▸ PROBLEM TO WORK ON
Through the line that contains "Given: Click the Reset filters link", return the data below exactly, starting at its first line; leave the rest out.

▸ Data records
--*--
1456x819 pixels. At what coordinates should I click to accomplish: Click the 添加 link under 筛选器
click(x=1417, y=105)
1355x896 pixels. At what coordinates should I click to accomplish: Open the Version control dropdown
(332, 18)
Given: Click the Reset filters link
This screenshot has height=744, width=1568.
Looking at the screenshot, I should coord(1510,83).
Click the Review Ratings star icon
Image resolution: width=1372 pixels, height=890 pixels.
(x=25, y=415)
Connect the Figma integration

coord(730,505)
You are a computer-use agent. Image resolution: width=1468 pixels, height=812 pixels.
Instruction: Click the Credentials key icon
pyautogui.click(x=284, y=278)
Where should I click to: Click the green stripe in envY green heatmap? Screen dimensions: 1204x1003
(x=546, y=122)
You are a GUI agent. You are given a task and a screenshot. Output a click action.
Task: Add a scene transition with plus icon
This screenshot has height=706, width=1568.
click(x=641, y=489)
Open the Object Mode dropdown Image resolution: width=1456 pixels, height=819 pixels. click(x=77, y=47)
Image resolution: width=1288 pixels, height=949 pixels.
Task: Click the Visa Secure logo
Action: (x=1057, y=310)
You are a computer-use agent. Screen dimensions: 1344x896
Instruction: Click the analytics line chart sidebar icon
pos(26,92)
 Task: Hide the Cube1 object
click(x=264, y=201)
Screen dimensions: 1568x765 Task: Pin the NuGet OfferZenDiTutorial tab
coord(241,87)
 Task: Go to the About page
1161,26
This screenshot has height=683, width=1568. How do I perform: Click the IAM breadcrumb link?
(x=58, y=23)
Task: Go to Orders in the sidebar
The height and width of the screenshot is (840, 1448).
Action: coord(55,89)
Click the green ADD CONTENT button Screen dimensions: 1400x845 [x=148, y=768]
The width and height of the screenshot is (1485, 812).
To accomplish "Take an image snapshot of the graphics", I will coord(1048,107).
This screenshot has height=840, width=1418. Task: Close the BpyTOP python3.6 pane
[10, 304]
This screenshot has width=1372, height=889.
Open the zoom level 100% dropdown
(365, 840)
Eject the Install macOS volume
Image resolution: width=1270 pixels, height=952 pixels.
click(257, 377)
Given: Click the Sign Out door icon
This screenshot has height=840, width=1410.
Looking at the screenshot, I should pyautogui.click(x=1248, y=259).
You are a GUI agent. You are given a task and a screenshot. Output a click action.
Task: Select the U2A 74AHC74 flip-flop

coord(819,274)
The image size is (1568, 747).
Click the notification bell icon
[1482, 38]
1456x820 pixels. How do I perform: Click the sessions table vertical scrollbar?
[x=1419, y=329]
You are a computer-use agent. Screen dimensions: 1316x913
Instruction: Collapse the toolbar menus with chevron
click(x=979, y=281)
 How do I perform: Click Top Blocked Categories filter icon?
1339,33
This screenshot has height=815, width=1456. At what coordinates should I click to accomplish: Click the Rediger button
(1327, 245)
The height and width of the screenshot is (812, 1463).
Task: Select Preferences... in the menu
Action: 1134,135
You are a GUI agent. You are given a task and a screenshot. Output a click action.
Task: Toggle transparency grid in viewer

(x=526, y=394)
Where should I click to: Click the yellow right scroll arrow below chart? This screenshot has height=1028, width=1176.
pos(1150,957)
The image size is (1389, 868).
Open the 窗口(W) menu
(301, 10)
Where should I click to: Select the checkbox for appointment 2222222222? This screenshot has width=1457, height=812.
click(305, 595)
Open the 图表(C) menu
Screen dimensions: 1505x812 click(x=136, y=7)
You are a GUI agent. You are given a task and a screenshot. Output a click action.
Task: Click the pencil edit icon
--*--
▸ TASK OUTPUT
1456x819 pixels. At what coordinates should I click to accomplish: Click the 添加 link under 筛选器
click(x=1417, y=105)
1355x896 pixels. At what coordinates should I click to accomplish: Open the Version control dropdown
(332, 18)
Given: Click the Reset filters link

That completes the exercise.